2.6 Multiple Regression, Model Selection, and Prediction

In this project, you will explore how different characteristics of houses can predict their prices. Using a data set of luxury homes in California, you’ll learn how to:

Build and select models using a systematic approach
Interpret results for a multiple regression
Make and evaluate predictions

In this project, you will use a data set on very expensive houses in California to answer the question, “what house characteristics predict price?”

Run this code to get started:

library(tidyverse)

set.seed(1234)
housing <- read_csv("https://raw.githubusercontent.com/cobriant/320data/refs/heads/master/Housing.csv") %>%
  mutate(train = sample(c(0, 1), size = 545, replace = T))

house_train <- housing %>%
  filter(train == 1)

house_test <- housing %>% 
  filter(train == 0)

Forward Selection Model Building

When building a multiple regression model, we need a systematic way to choose which predictors to include. There are several approaches:

Forward selection: Start with no predictors and add them one by one
Backward selection: Start with all predictors and remove them one by one
Mixed approach: Combination of adding and removing predictors

We’ll practice using forward selection in this assignment. These methods helps us avoid p-hacking (the practice of manipulating data analysis to find statistically significant patterns) by following a pre-defined process.

a) Create a Helper Function

First, we need a function to extract the adjusted R-squared value from our models. Complete the following function:

# adj_r_squared <- function(lm_obj) {
#   lm_obj %>% 
#     broom::glance() %>% 
#     pull(_____) # What column name gives us adjusted R-squared?
# }

b) Forward Selection Process

We’ll build our model following these steps:

Find the single predictor that gives the highest adjusted R-squared
Add one predictor at a time if it improves adjusted R-squared by at least 0.01
Stop when no additional predictor meets this threshold

Complete the following code to implement forward selection for this example:

# Get all potential predictor variables
expl_vars <- house_train %>% select(-price, -train) %>% names()

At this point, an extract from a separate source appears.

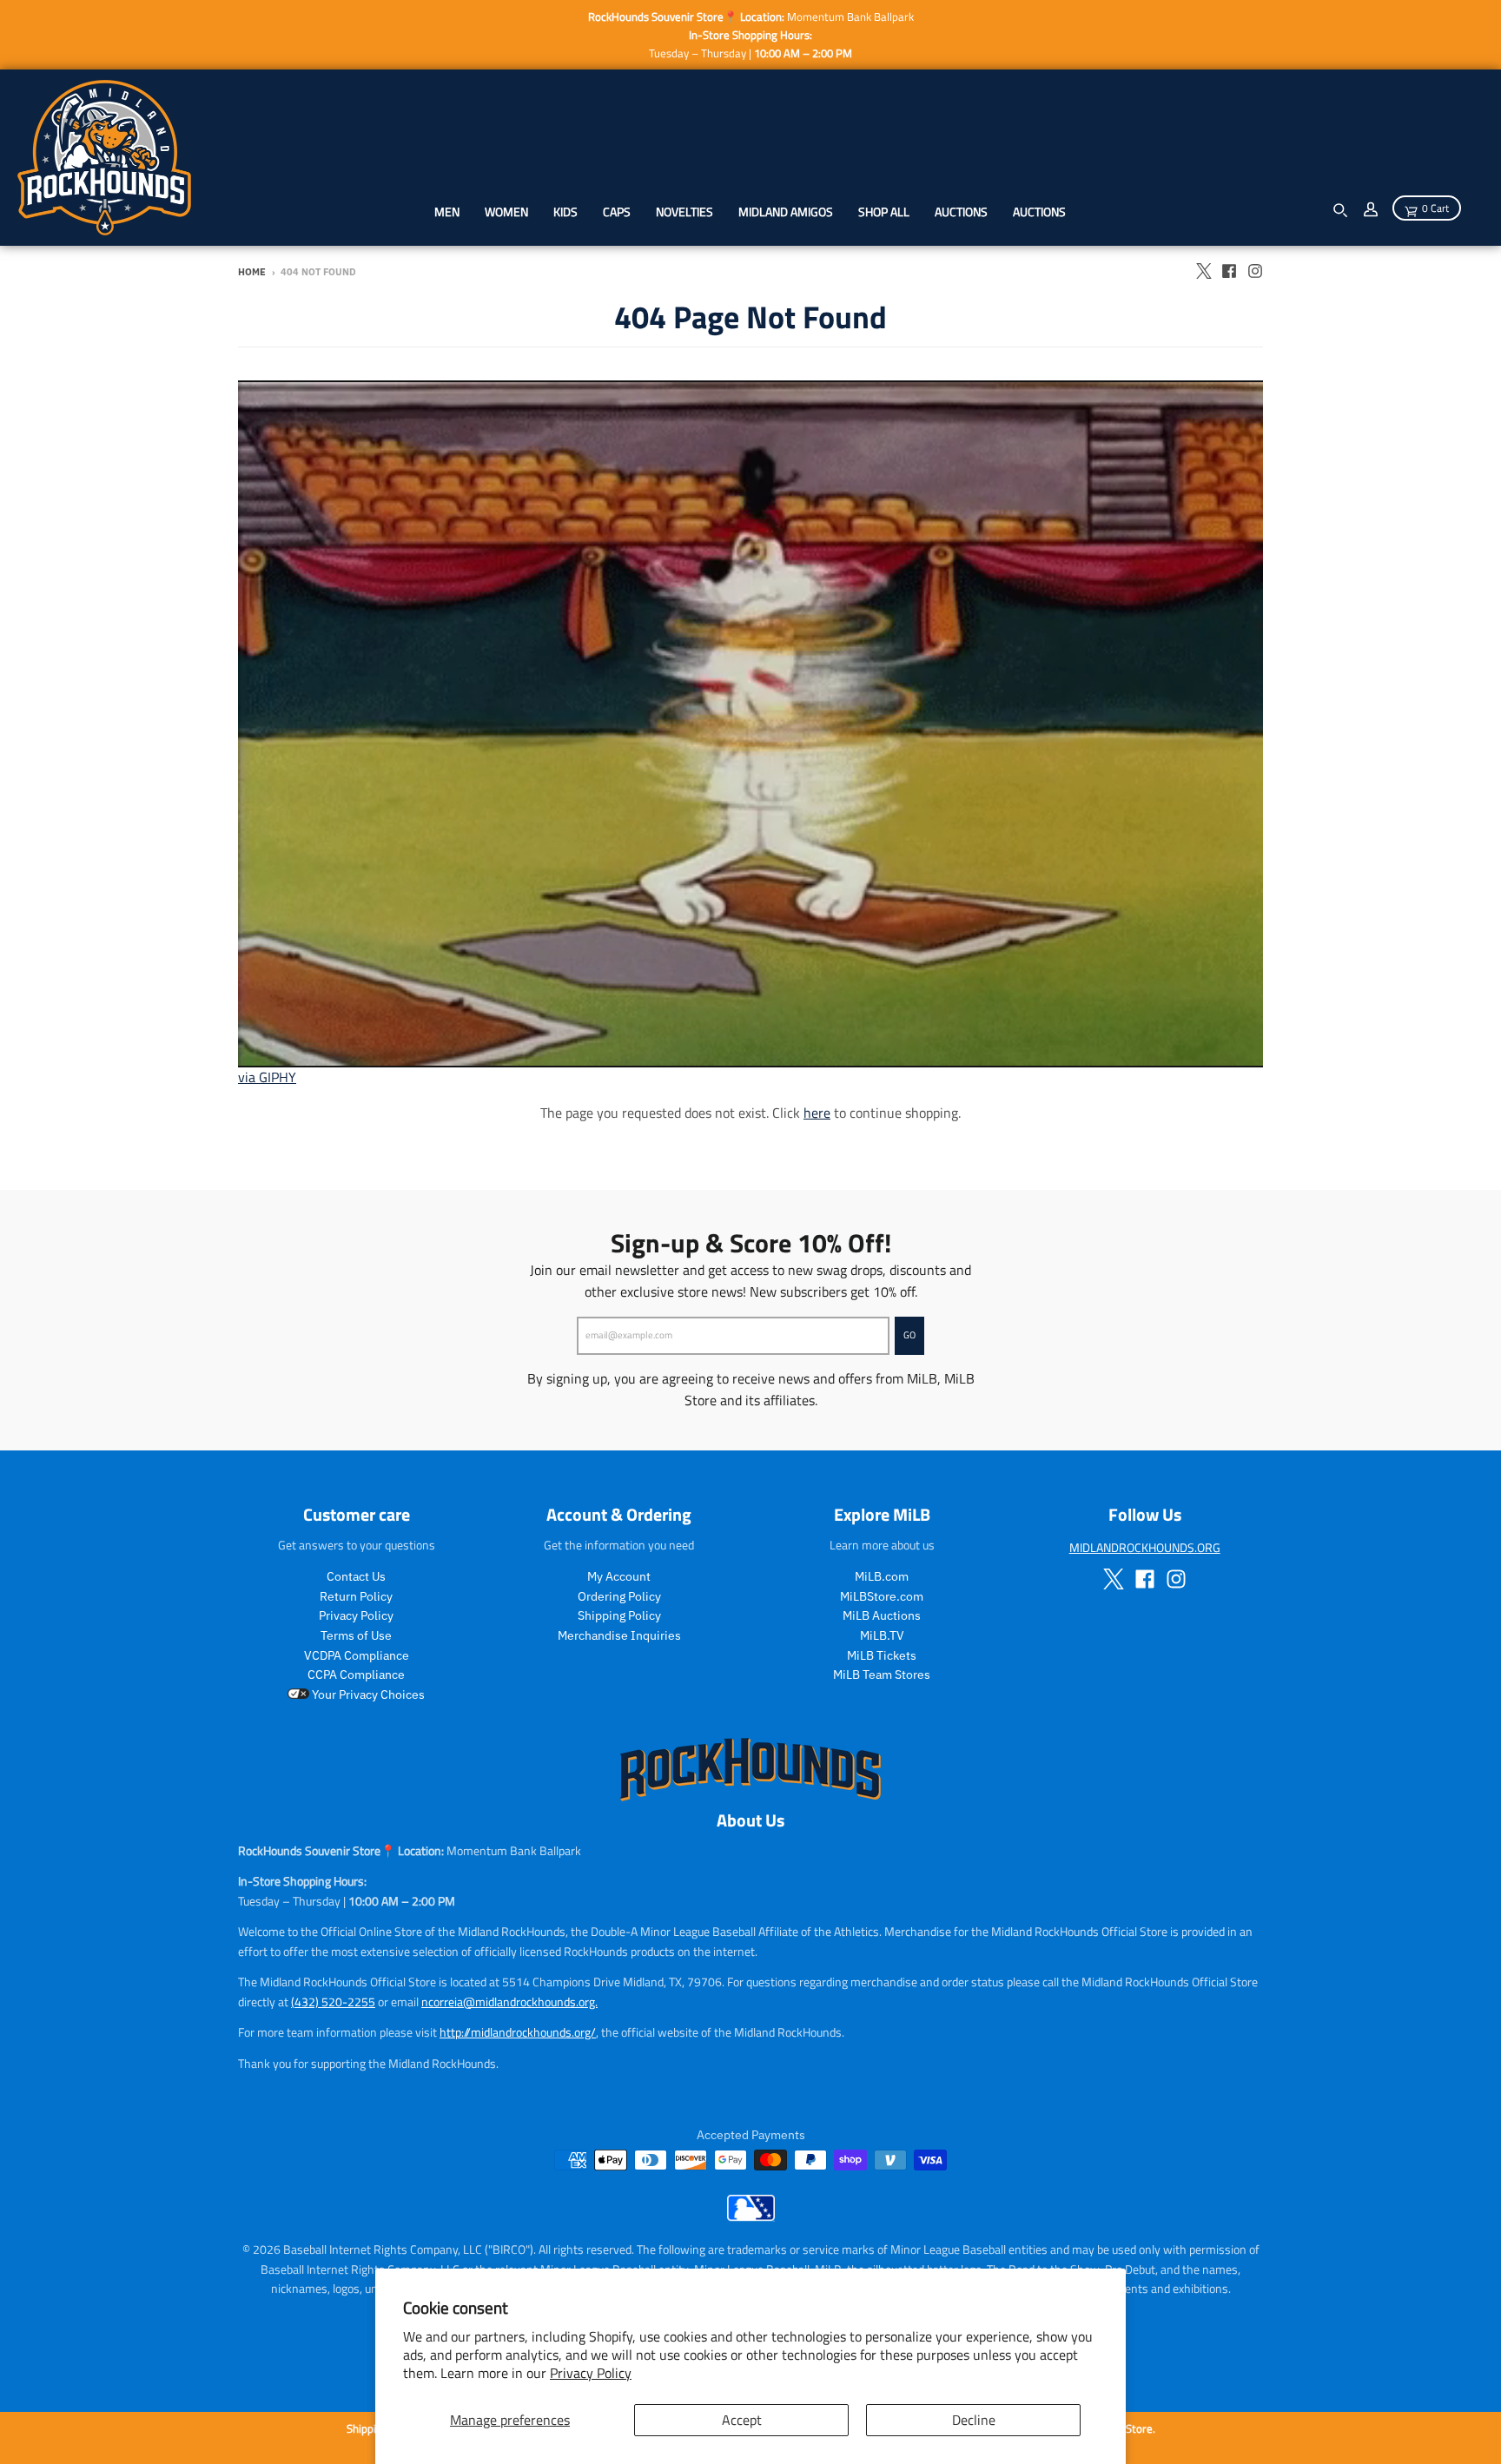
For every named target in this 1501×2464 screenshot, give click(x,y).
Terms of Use (356, 1635)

# Step 1: Find best single predictor
# map_dbl(
#   set_names(expl_vars), 
#   ~ lm(reformulate(_____, "price"), house_train) %>% adj_r_squared()
#   ) %>%
#   sort(decreasing = T)

# The best predictor was _____ with adjusted R-squared = _____

# Step 2: Find best second predictor
# map_dbl(
#   set_names(expl_vars), 
#   ~ lm(reformulate(c(.x, "_____"), "price"), house_train) %>% adj_r_squared()
# ) %>%
#   `+`(-0.3269647108) %>%  # Why do we subtract this number?
#   sort(decreasing = T)

# The next best predictor was _____, which added _____ to the adjusted R squared

# Continue this process until no predictors add .01 to the adjusted R squared...

c) After completing the forward selection process, we end up with this model:

# lm(price ~ ___, data = house_train) %>%
#   broom::tidy()

d) Which variables were included in the final model? Which were excluded?

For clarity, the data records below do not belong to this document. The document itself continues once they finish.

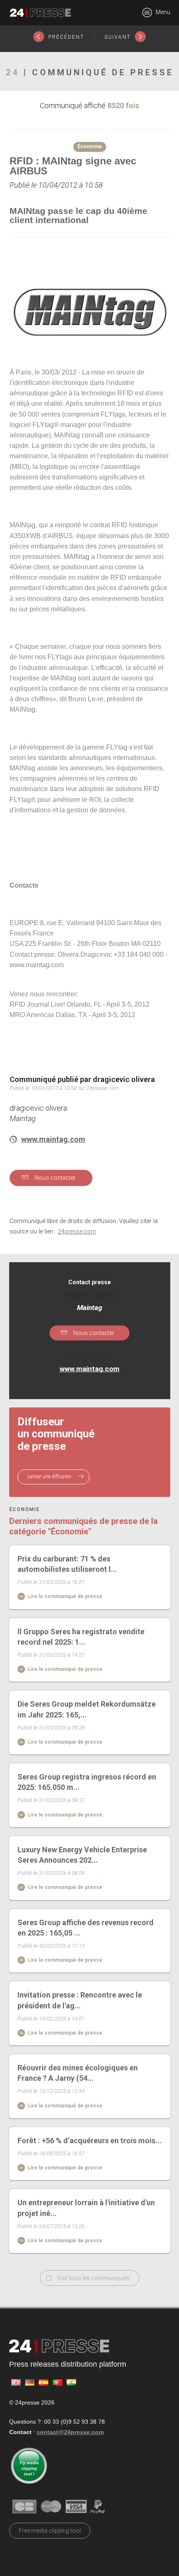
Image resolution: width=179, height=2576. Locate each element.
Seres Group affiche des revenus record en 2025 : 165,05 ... (85, 1927)
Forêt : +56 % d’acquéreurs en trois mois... (89, 2140)
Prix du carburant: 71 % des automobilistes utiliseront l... (67, 1563)
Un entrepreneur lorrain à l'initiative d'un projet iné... (86, 2207)
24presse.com (77, 1231)
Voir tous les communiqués (93, 2278)
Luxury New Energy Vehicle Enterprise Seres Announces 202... (82, 1854)
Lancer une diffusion (49, 1476)
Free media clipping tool (50, 2530)
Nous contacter (54, 1177)
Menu (162, 12)
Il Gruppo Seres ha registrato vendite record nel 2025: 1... (80, 1636)
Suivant (118, 37)
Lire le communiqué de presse (64, 1596)
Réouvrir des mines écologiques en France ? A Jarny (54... (77, 2072)
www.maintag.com (53, 1139)
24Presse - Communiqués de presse (40, 12)
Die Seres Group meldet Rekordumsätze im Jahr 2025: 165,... (86, 1709)
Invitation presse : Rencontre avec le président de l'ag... (79, 2000)
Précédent (65, 37)
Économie (24, 1509)
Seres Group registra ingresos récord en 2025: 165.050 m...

e) For each coefficient in the final model, write an interpretation:

If area increases by 1 square foot, the predicted price increases by $_____ on average, holding all else constant
[Complete for other variables…]

Prediction

f) Now we’ll test how well our model predicts prices for houses it hasn’t seen before. Complete the code below:

# house_test %>%
#   mutate(
#     prediction = predict(lm(_____, data = ____), newdata = _____),
#     test_error = (_____)^2
#     ) %>%
#   summarize(mean_test_error = sqrt(mean(_____)))

g) Interpret your answer to question f: what is the average prediction error for our model?

h) How does this compare to simply predicting the median price for all houses? What does this tell us about the usefulness of our model?

lm(price ~ 1, data = house_train) %>%
  broom::tidy()

# A tibble: 1 × 5
  term        estimate std.error statistic   p.value
  <chr>          <dbl>     <dbl>     <dbl>     <dbl>
1 (Intercept) 4925400.   122697.      40.1 5.29e-117

# house_test %>%
#   mutate(
#     prediction = predict(lm(____, data = ____), newdata = ____),
#     test_error = (____)^2
#     ) %>%
#   summarize(mean_test_error = sqrt(mean(____)))